## Try it
Starting at the line that contains "You are a computer-use", write out every line through the last one in the records below, word for word. Leave out any pictures.

━━━━━ Task material ━━━━━

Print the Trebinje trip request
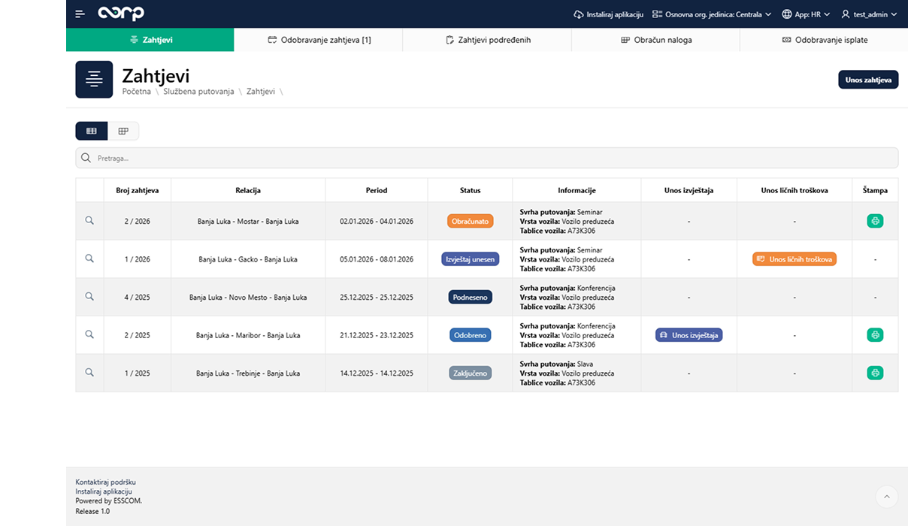 [x=874, y=373]
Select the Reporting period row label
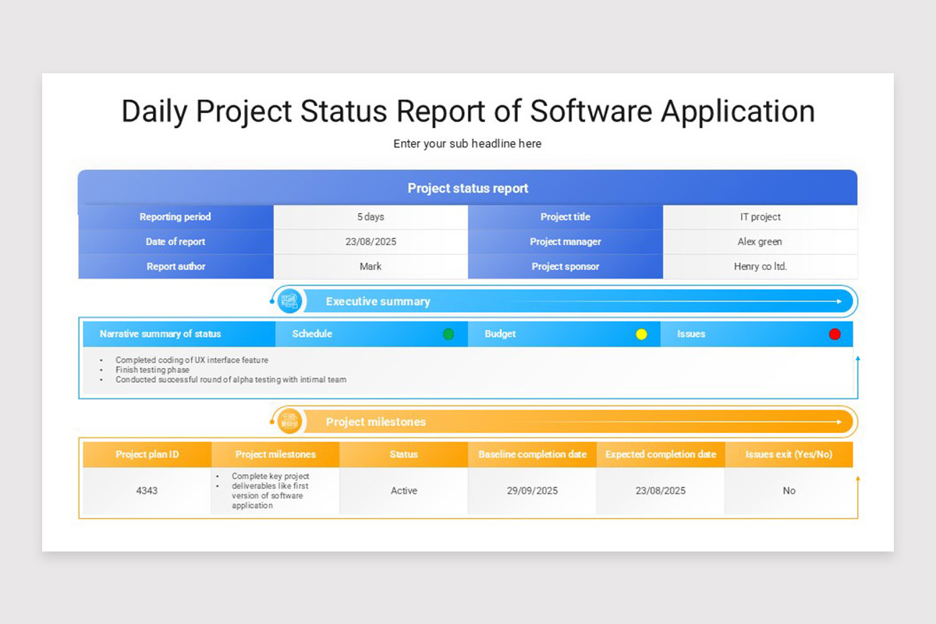 (x=175, y=217)

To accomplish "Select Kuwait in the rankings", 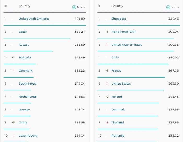I will click(x=24, y=45).
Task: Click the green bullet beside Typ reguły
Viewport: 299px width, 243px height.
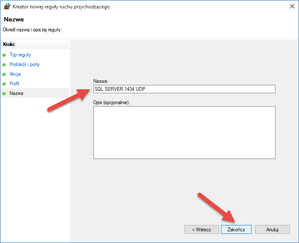Action: pyautogui.click(x=4, y=55)
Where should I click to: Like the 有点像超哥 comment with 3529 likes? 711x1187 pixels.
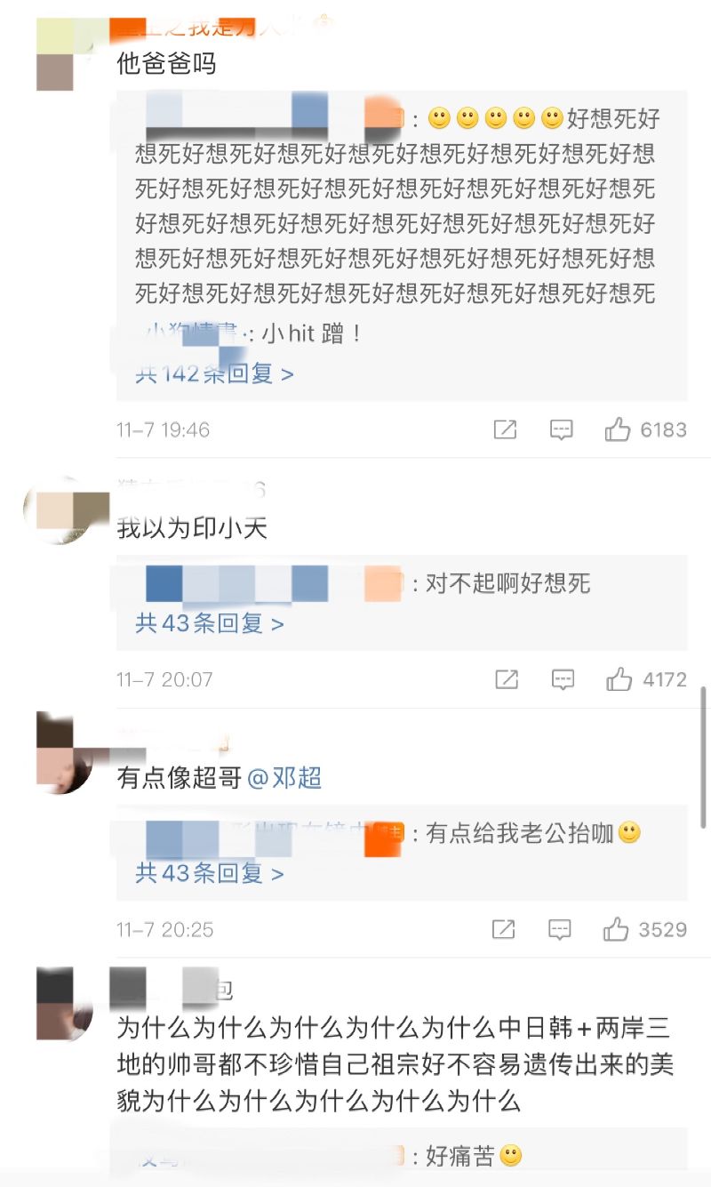point(616,930)
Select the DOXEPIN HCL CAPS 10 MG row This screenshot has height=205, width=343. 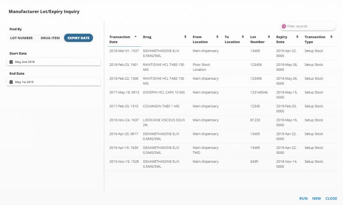point(165,92)
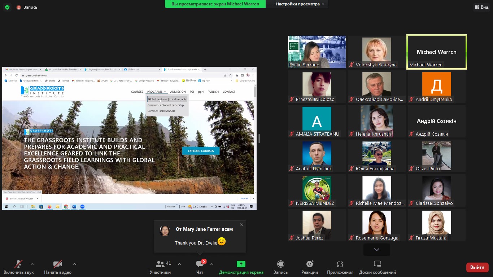
Task: Open the Reactions smiley icon
Action: click(309, 264)
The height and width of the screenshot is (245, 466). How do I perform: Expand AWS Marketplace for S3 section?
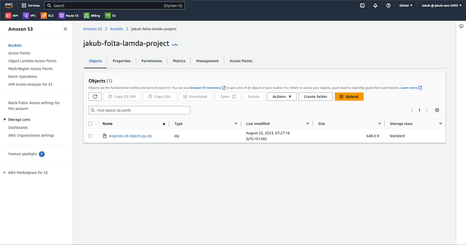tap(5, 173)

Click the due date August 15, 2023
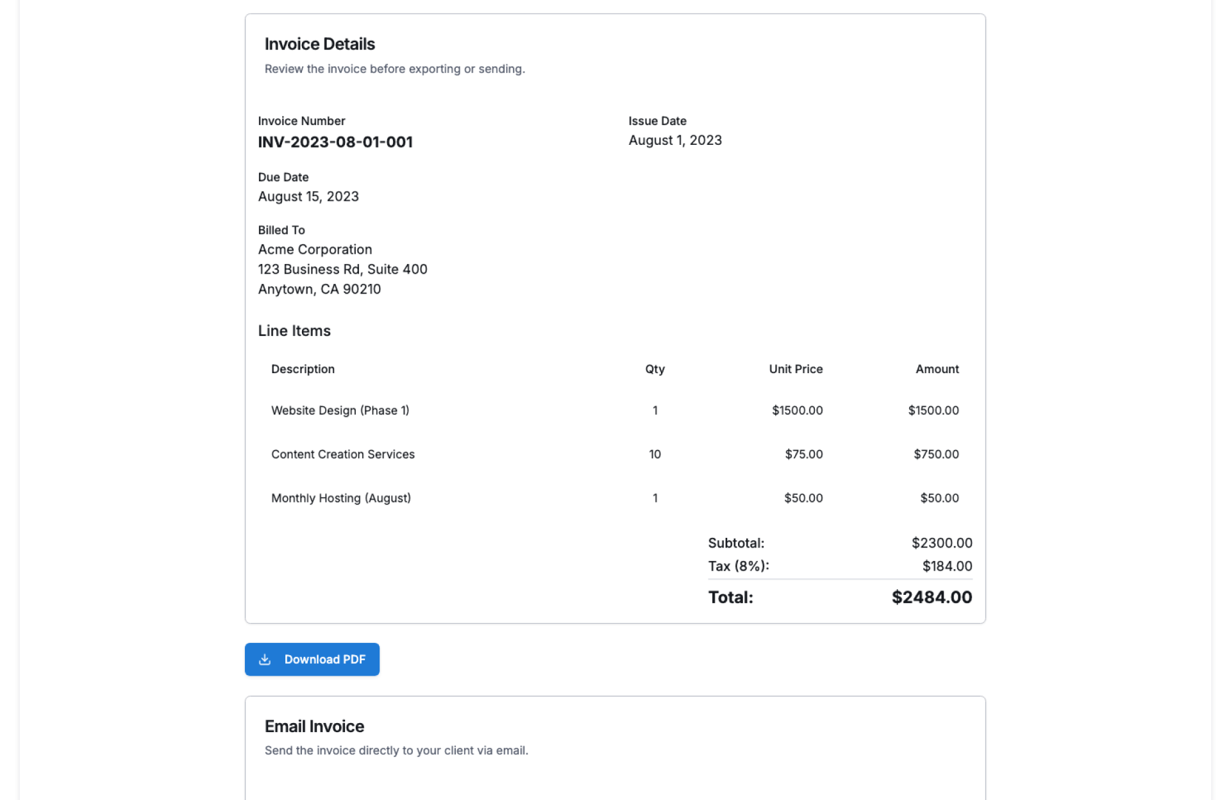[308, 197]
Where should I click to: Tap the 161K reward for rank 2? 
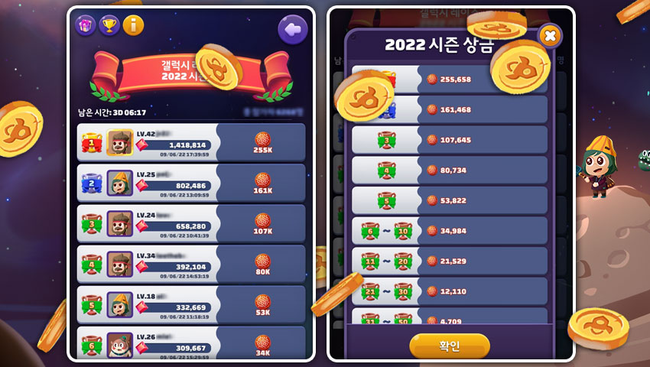pyautogui.click(x=262, y=184)
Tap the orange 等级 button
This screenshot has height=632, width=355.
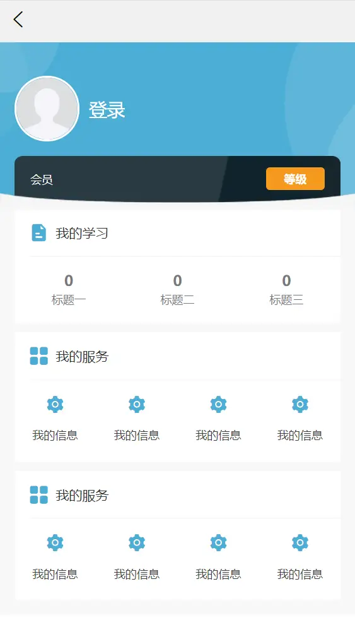(x=295, y=179)
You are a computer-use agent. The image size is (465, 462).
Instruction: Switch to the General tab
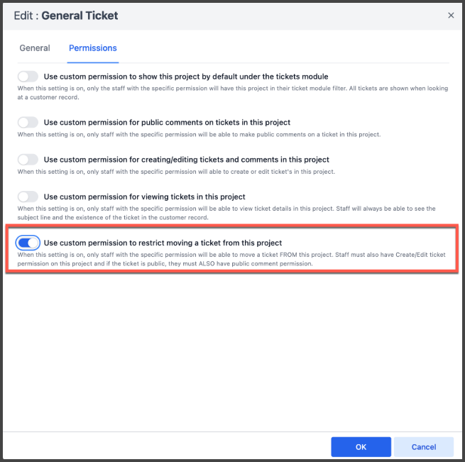pyautogui.click(x=35, y=48)
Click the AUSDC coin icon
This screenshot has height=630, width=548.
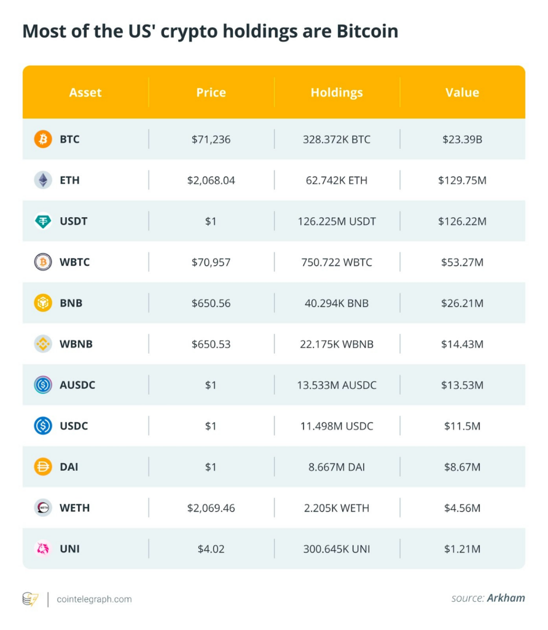(x=43, y=385)
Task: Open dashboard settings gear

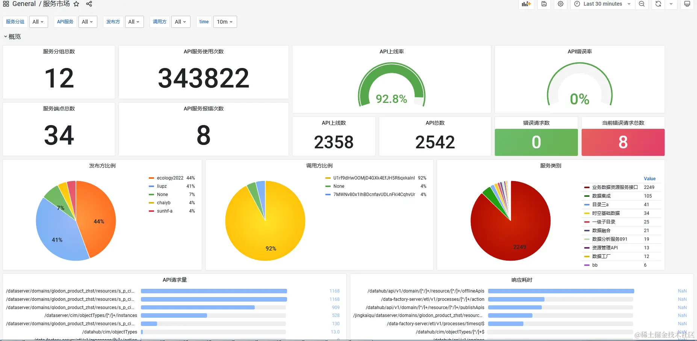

━━━━━

## Answer box
You are a computer-use agent. The image size is (465, 462).
Instruction: Switch to the General tab
pyautogui.click(x=35, y=48)
Click the AUSDC coin icon
This screenshot has height=630, width=548.
(x=43, y=385)
Task: Open dashboard settings gear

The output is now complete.